Another attempt at wild cocoa similar to Felchlin’s ground-breaking Cru Sauvage, from what we must assume are similar origins. However, Bojesen leaves no doubt he is aiming at a higher standard still, which, given the superb product from Felchlin, is an ambitious target indeed. Whether this is pure Criollo is as usual a matter of terminological debate, but it cannot be doubted that this is one of the finest base sources for cacao in the world. Now it is up to Bojesen to deliver on a chocolate that comes with extreme expectations.
Georg Bernardini: 19-Feb-2012
|Source:||Sample direct from maker|
The first time I tasted chocolate from Bojesen was in September 2010. It was a bolivian chocolate with 70% and a first sample, not avaible in the market. Oialla seems to be the market version of this bolivian chocolate.
It comes in a very nice packaging, everything is of high quality. Packaging, design and at the end also the chocolate.
Bojesen don’ t produce himself chocolate, so I suppose that also this chocolate was produced from a bean to bar producerÂ in Sweden…
I can taste aromas of fermantation, red berries, dried fruits and hibiscus. The roasting profile seems to be very clear; light roasting.
Look and snap is nice. No bubbles and nice shining, firm snap.
Good balance of sugar and cocoa solids. Lightly sour and bitter with a hint of adstringence.
I don’ t like very much the melt. The chocolate is too rough on the tongue and the chocolate melts slowly. But this kind of melt is known for the swedish producer. The lenght is ok, but not much more.
Oialla is an interesting and good chocolate, but not more. The price for 100g is almost ridiculous. More than 20 Euro is definitely too much and this chocolate don’ t worth it.
The history that Bojesen tells about the source of the beans is something that you believe and you impressed… or not. I read so many times stories like this. Discovery of a special bean, own sourcing of them, helping a poor family in a third world country, make their life better etc.

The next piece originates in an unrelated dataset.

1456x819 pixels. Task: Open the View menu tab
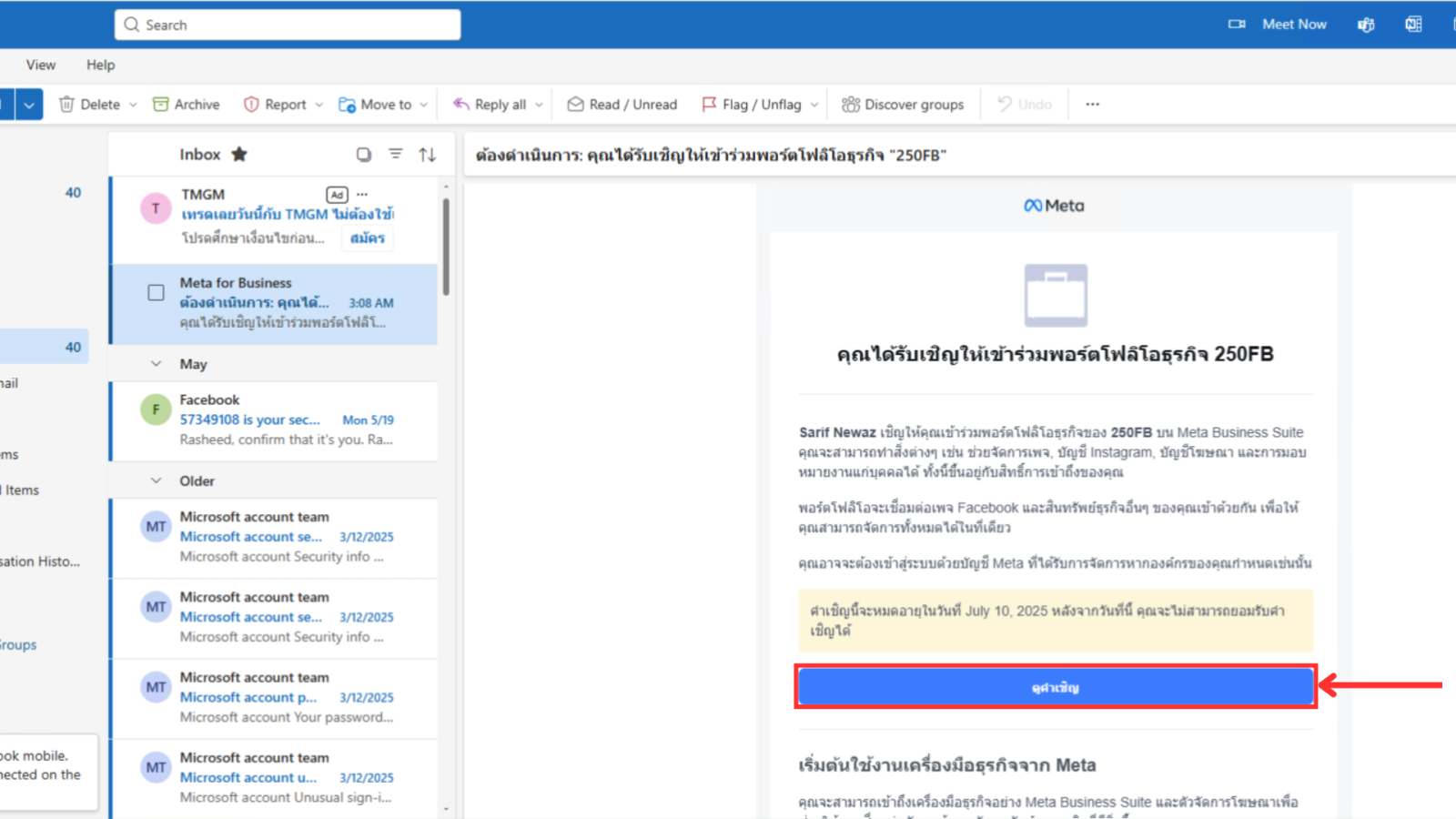(x=41, y=65)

This beans is similar to the Beni bean of Felchlin (and Original Beans), so what is new on Oialla if Felchlin found this source already many years before?
Alex Rast: 30-Oct-2011
Is this the most obsessive chocolate ever made? Bojesen seems to have gone to every length to find the best sources, the most organic products, the highest quality throughout. It’s got great potential, to be sure, and for a first effort this is a terrific result. Still, there’s room for improvement; in this first batch the aroma seems to have been perfected but the flavour has a few rough edges at the end. While this shouldn’t detract from a top-notch chocolate, it does show that where much is expected, much should be achieved, and that we can expect even more in future, at least if Bojesen’s obsessive passion continues undiminished.

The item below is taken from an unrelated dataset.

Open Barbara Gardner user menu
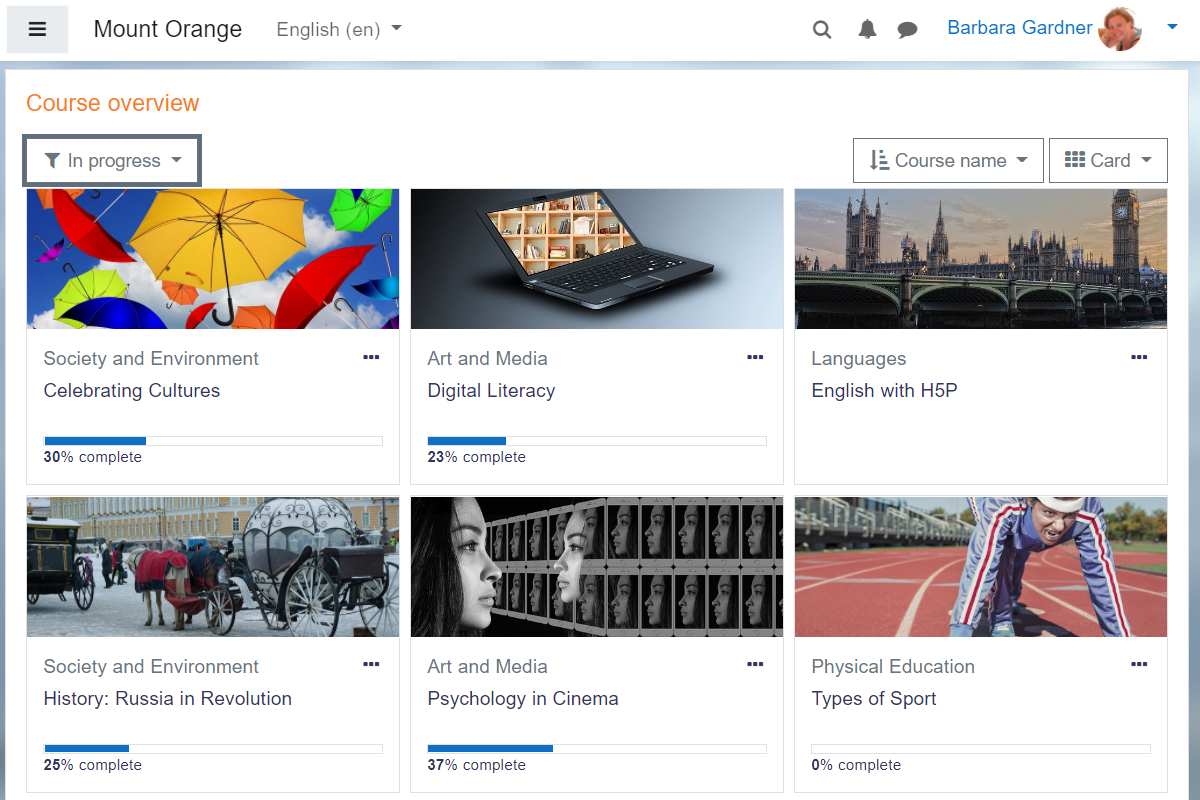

From packaging clearly designed to appeal to an elite audience emerges a chocolate with a darker colour than one might initially be given to expect. Finish, while excellent, is difficult to evaluate given the smallish, awkward presentation in 5g squares; a format favoured also initially by Amedei and Domori before being sensibly abandoned in favour of more realistic 50g bars. However these are small quibbles entirely washed away by a superb aroma, one of the best ever. It starts out with an incredible strawberry/raisin fruitiness (just how did he achieve that?), then proceeds to hazelnut with chocolatey notes. This is the classic signature of Porcelana, and indeed lends support to the Criollo label here. Additional hints of grass and vanilla provide further light contrasts to what is one of the most sophisticated, subtle aromas ever to emerge from a chocolate.

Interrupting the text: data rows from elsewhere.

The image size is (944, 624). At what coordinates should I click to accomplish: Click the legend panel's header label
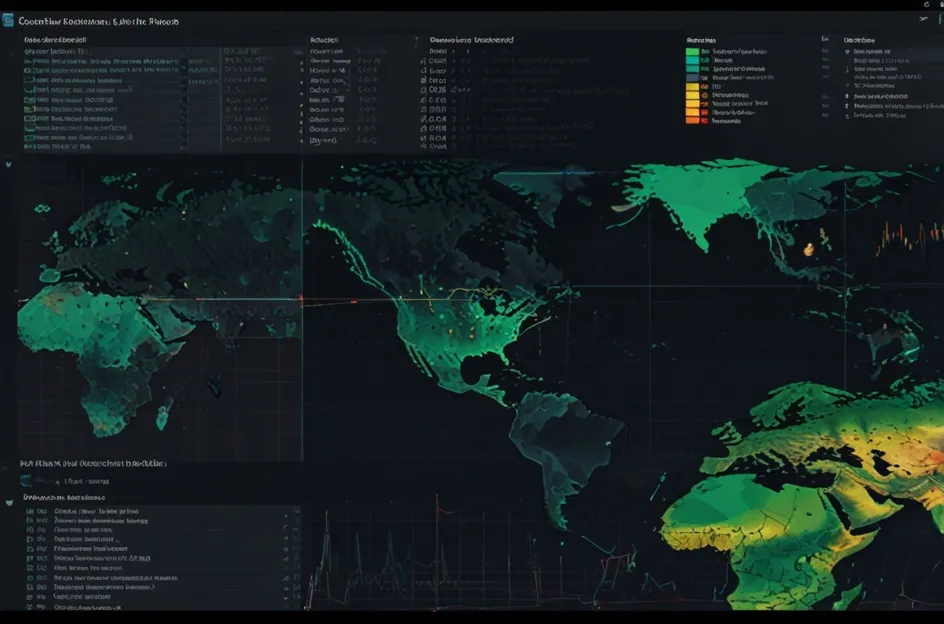click(x=701, y=40)
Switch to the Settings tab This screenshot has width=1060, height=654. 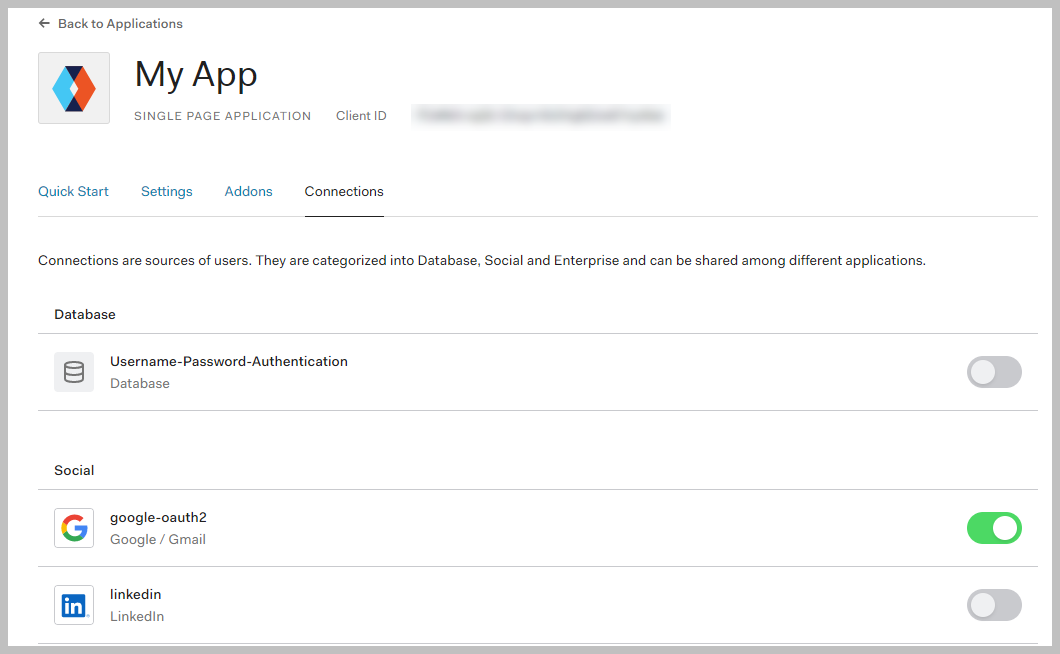pos(167,191)
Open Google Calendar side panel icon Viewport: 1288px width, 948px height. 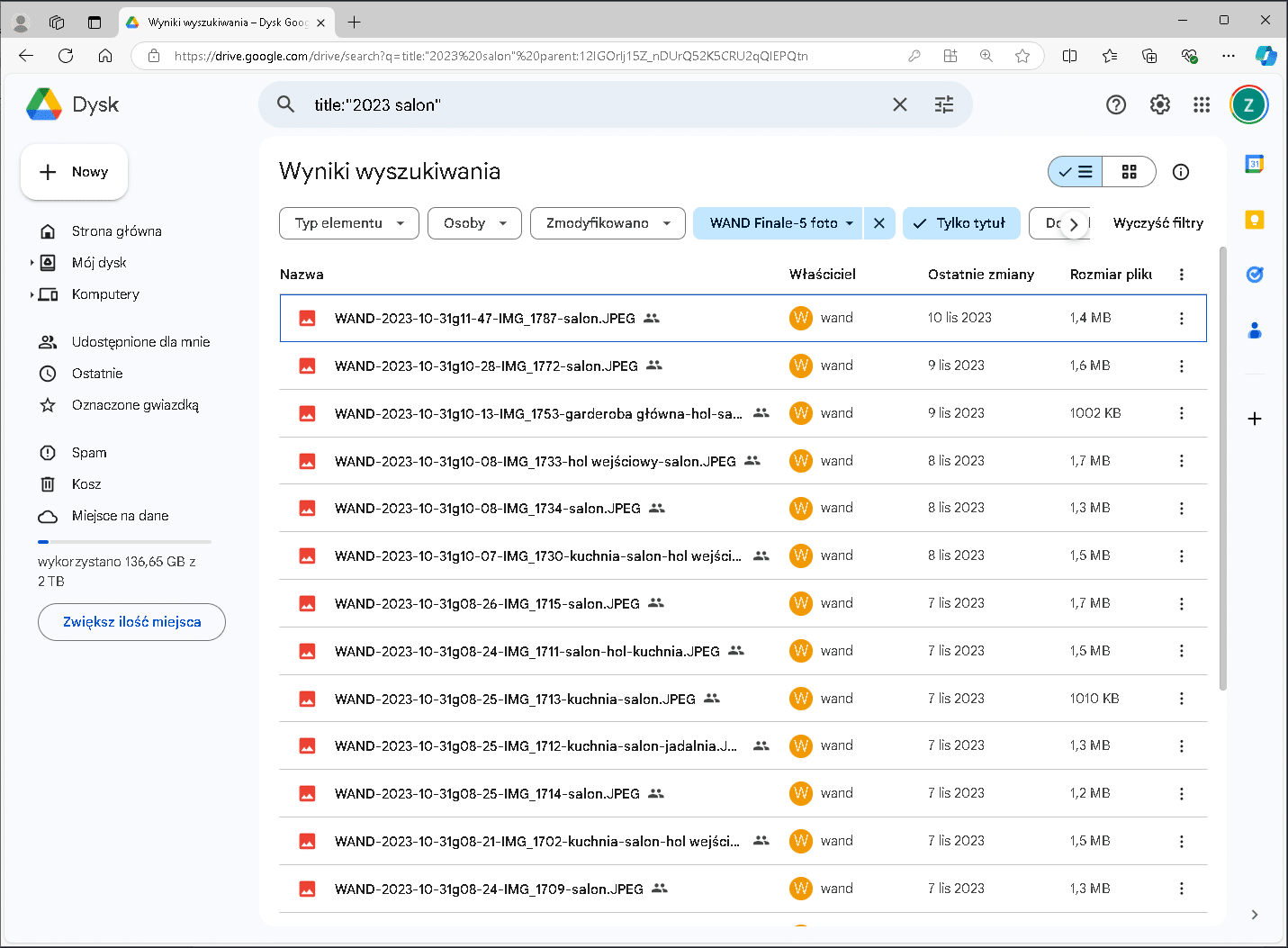[x=1254, y=164]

The flavour can’t quite live up to the build-up. It starts out mostly on a chocolatey note, mixed initially with a drier, cocoa hint, then later with more interesting spicy, cinnamon characteristics. Finish, though, veers towards the dark and smoky, with tannic woody elements. All of this makes for a great basic flavour but one somehow missing the extraordinary subtlety of the aroma.
Melt can’t be faulted, super-smooth and very creamy and on the whole the bar gives little to criticise. The only problem is that it is in effect a great basic chocolate, and with this kind of build-up we might hope for something more. If Bojesen could capture the same profile in the flavour as in the aroma, it would be a fantastic chocolate indeed. What seems to be indicated is perhaps a slightly lighter roast and shorter conche. This would likely make the aroma more pungent, but with an effect of magnifying the sensations in the flavour, where it really counts. Sometimes you need to sacrifice perfection in one area to achieve it in a more important one – this may be one such case. An excellent chocolate to be sure, but one that with a bit of work can make the leap from excellent to great.